Richards encouraged the audience to see atheism and theism as two competing hypotheses, saying he would lay out “a laundry list of facts,” and ask whether they fit better in an atheistic or theistic worldview.
For theists, “there is a personal being, a transcendent, eternal, personal being,” Richards said. “This being is by definition goodness and love.”
As his first evidence for theism, Richards argued that all people feel “simple moral truths.”
“We all know that it’s wrong to torture little children just for the fun of it,” he said.
The fact that nature seems to be organized rationally and mathematically suggests evidence for theism, Richards said, as does the “fine-tuning principle” — the idea that the laws of the universe are set up just right to allow for life. He added that the universe’s inception at the Big Bang is also evidence for a creator.
“Anything that begins to exist must have a cause for its beginning,” Richards said.
The intelligent design advocate next appealed to “irreducible complexity,” one of intelligent design’s central tenets. He cited the bacterial flagellum and the cascade of blood-clotting factors, saying that they must be designed because they need all of their parts at once to work and could not evolve little-by-little.
“Processes that require foresight are inaccessible to natural selection,” Richards said.
Hitchens then requested the chance to ask Richards a question.
“Do you believe Jesus Christ was born of a virgin?” he asked when Richards assented. “Do you believe he was resurrected from the dead?”
Richards said that he did.
“I rest my case,” said Hitchens. “This is an honest guy, who has just made it very clear [that] science has nothing to do with his world view.”
Stein interrupted with a question for Hitchens.
“Many people are deeply religious,” he said. “Are they just stupider than you?”
“I think I am smarter than most people,” Hitchens said, but he added that religion plays an important part in human history.
“Religion was our first try at philosophy, it was our first try at epistemology. It’s what we came up with when we didn’t know we lived on a round planet circling the sun.”

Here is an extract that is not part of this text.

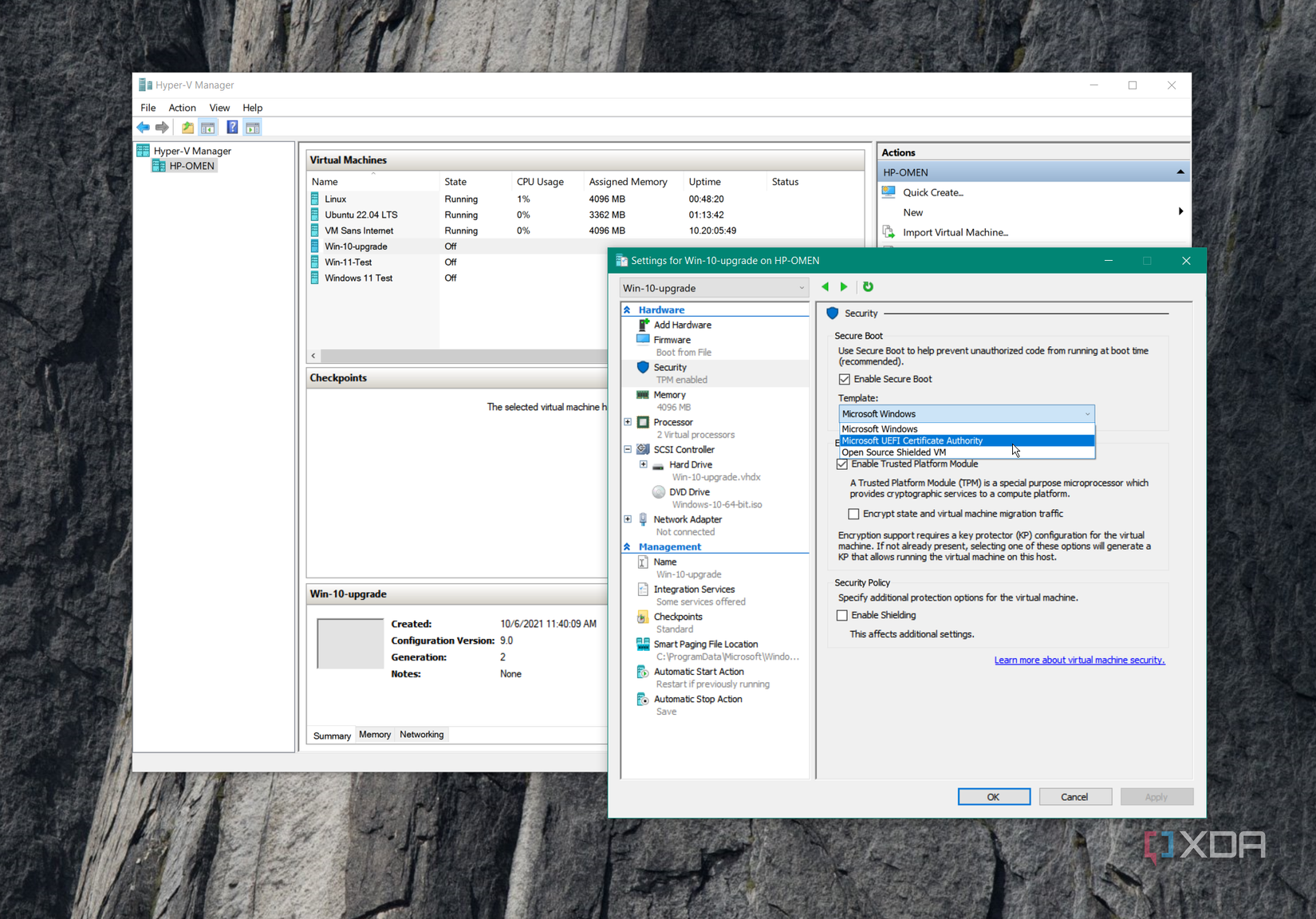Expand the Processor node in Hardware list
Screen dimensions: 1316x919
click(628, 421)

The event was broadcast by the Church Communication Network to churches around the country. Listeners could send questions via fax or email, and audience members at Stanford could turn in written questions to be answered by the debaters.
Richards stated that just as the designers of Mt. Rushmore made the monument very different from the hills around it, “intelligent agents leave markers for their design.”
“The existence of a creator God is something we can discern from the world around us,” he concluded.
Hitchens disagreed.
“The world as we know it works as the world might be expected to work if it did not have a designer,” he concluded. “We can finally grow up if we resign ourselves to this increasingly inescapable truth.”
The event was sponsored by The Stanford Review, the Intelligent Design and Evolution Awareness club and Vox Clara: A Journal of Christian Thought at Stanford.